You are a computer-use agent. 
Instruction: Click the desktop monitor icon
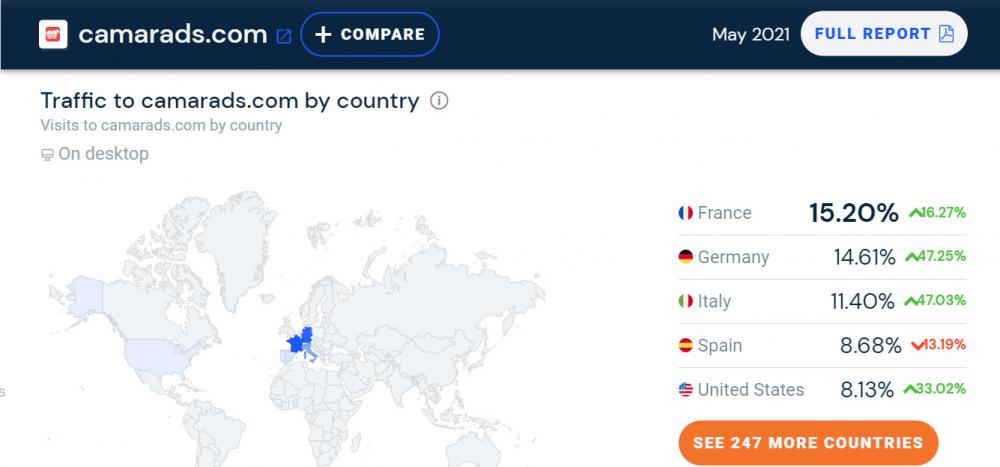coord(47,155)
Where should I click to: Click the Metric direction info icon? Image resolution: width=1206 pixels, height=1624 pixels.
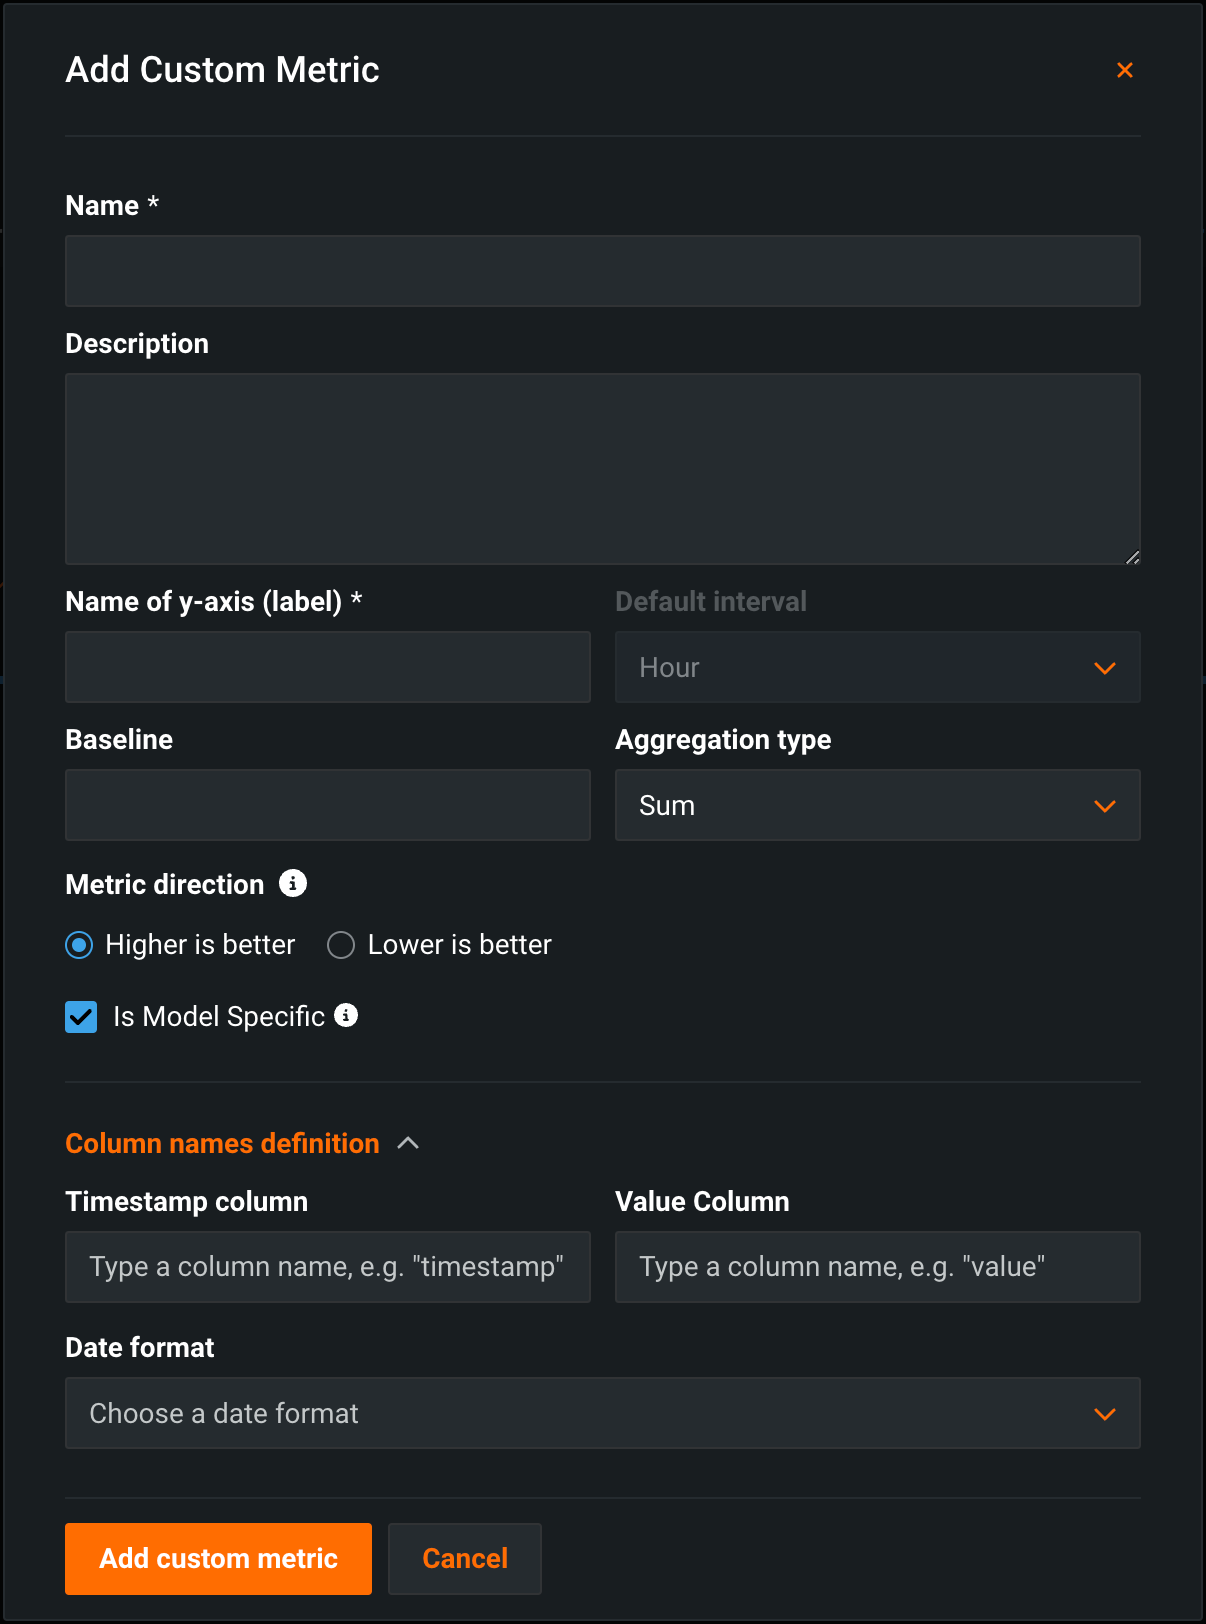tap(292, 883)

========================================================================

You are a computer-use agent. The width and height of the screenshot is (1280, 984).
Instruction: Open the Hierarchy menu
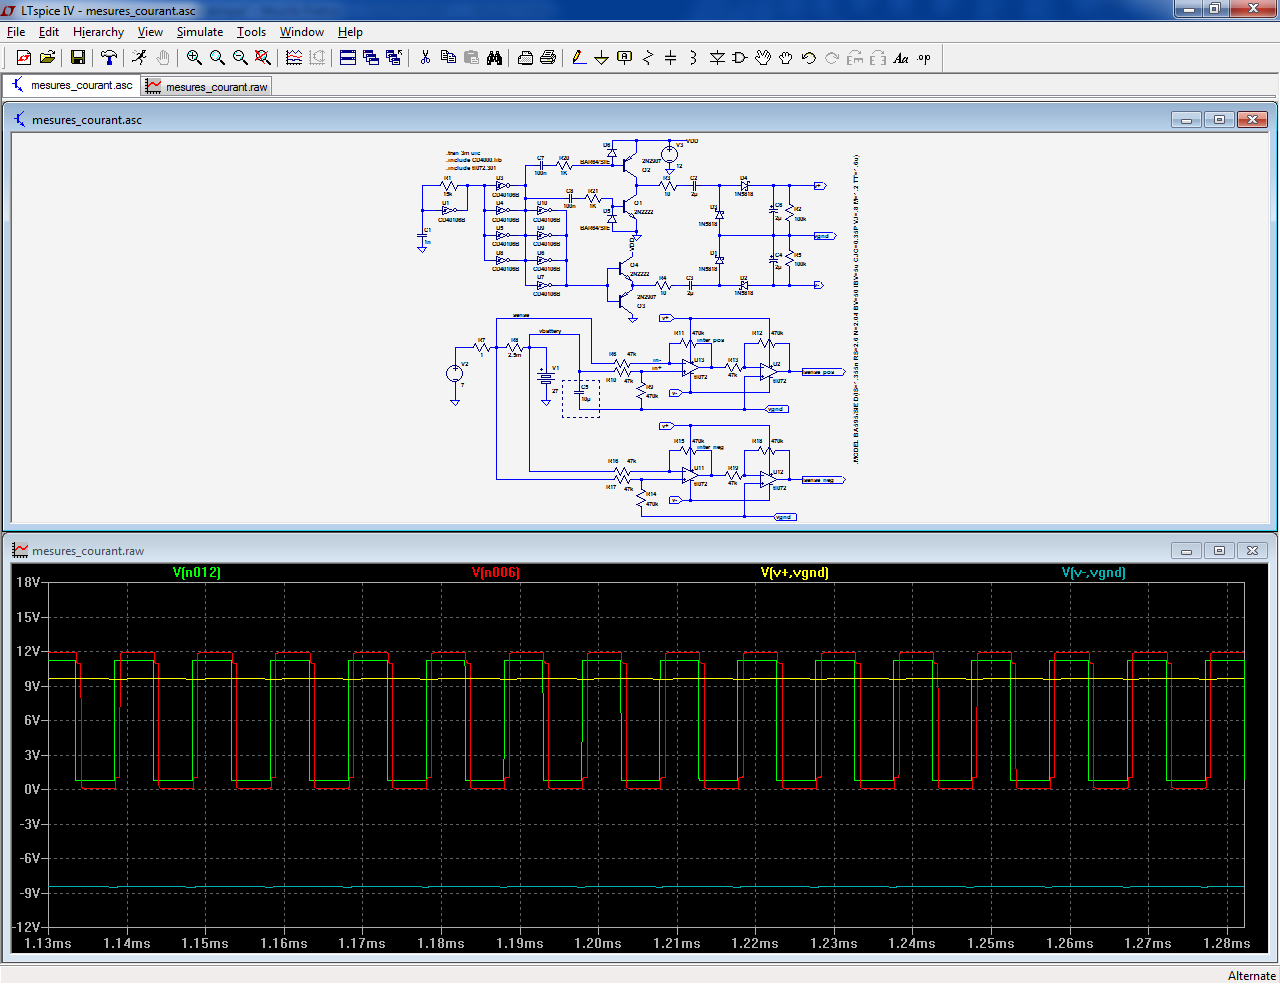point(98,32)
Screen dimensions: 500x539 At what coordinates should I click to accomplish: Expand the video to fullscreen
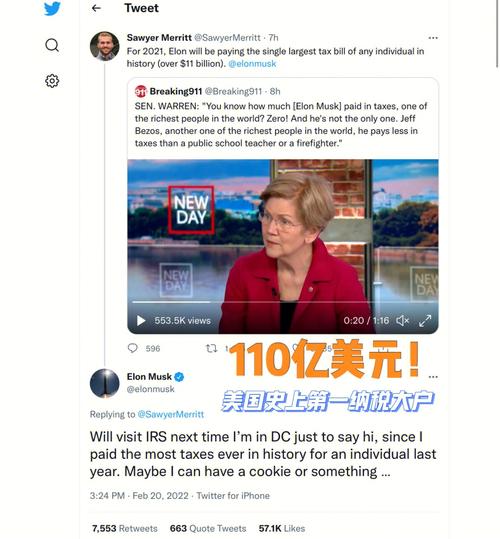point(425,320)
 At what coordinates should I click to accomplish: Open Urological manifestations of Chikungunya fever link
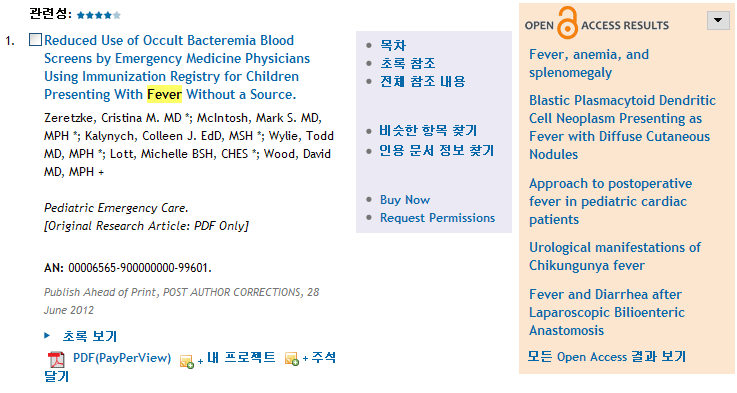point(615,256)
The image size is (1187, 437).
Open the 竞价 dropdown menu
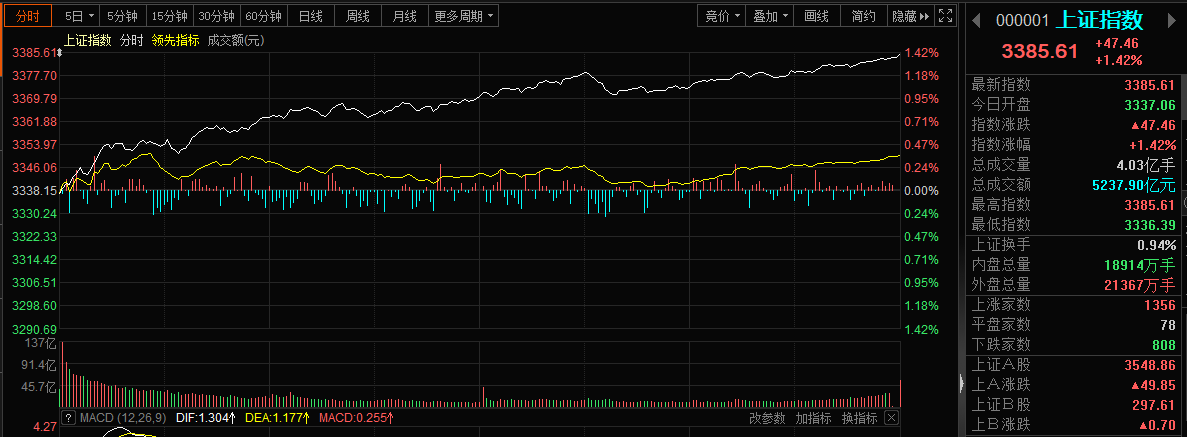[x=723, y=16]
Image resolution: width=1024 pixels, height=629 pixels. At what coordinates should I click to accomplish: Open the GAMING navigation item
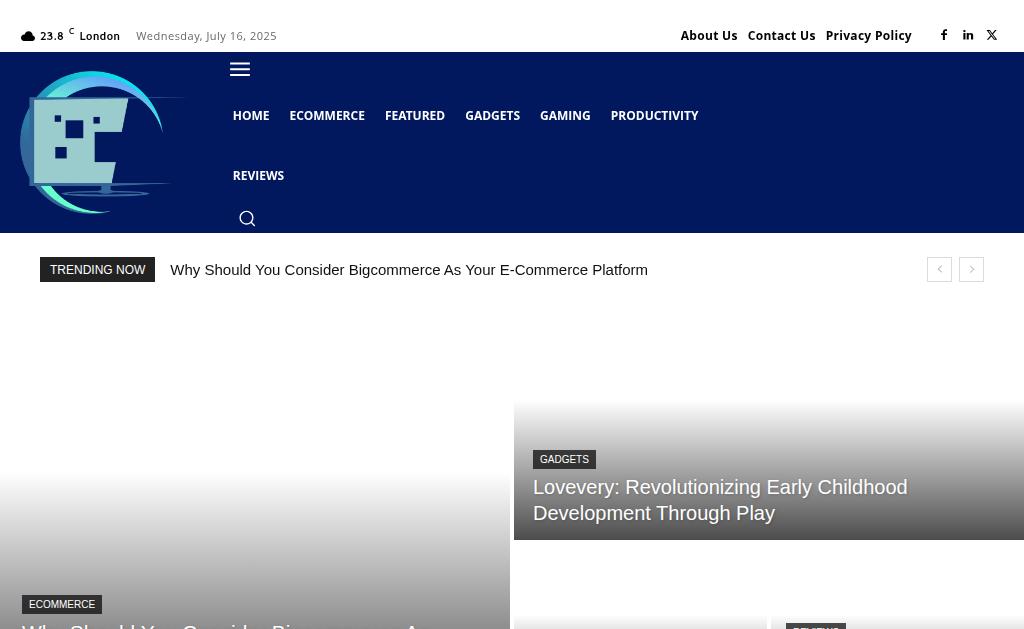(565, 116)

========================================================================

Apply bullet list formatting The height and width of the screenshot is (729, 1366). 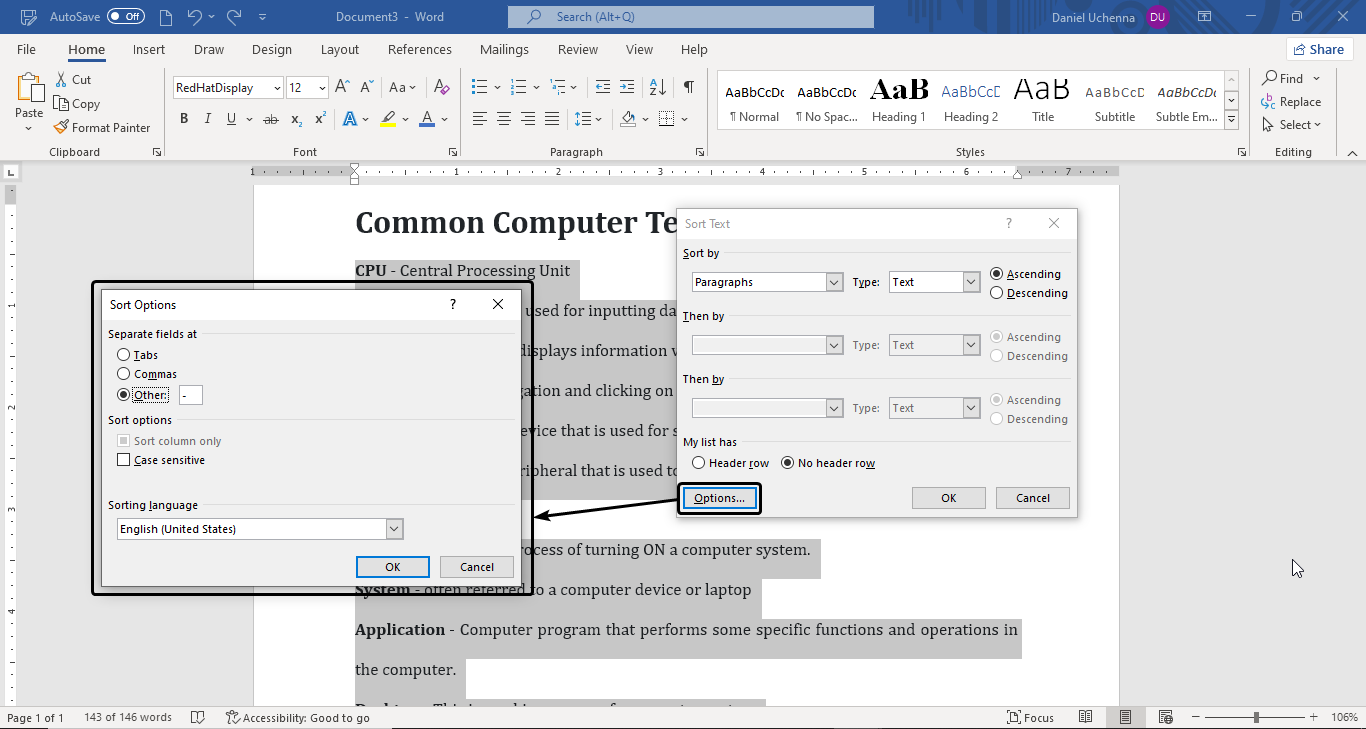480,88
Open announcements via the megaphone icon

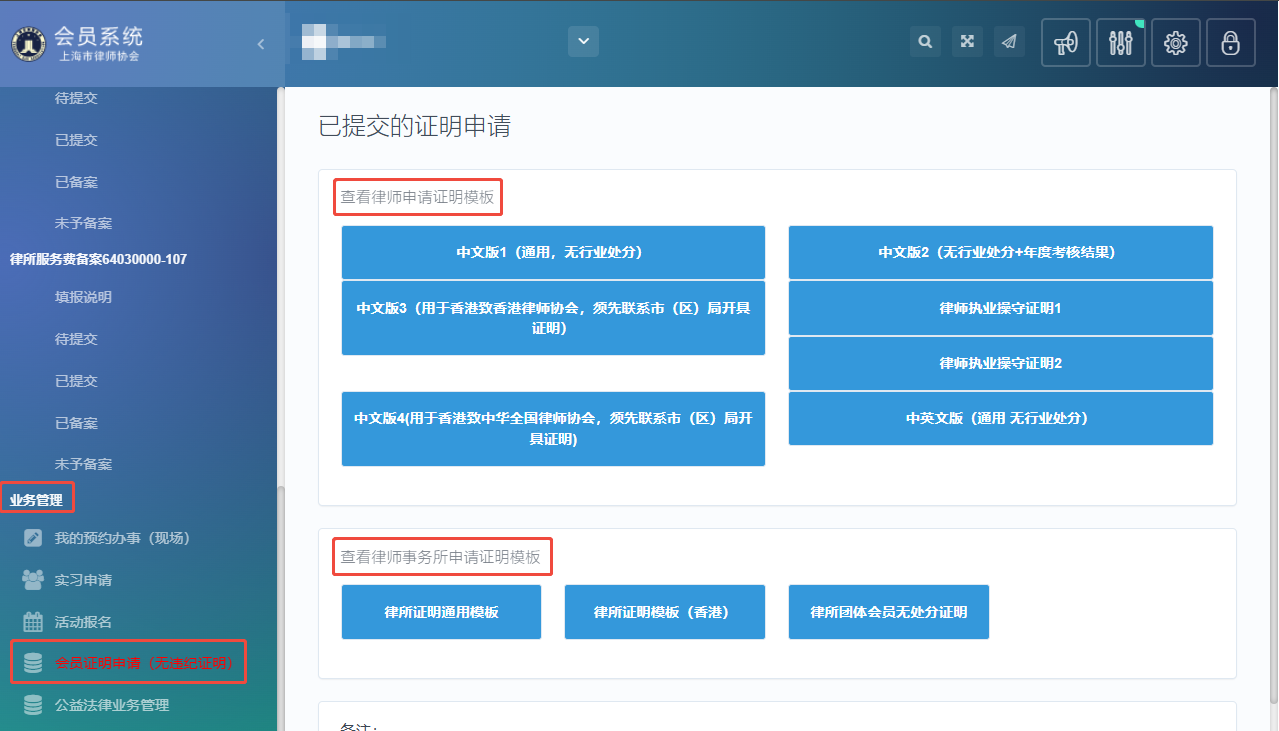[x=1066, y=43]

========================================================================

• Your goal
Show each line of the material where the word "agent" occurs.

• Solved exercise
You are a computer-use agent. 
You are a computer-use agent. The width and height of the screenshot is (1280, 984).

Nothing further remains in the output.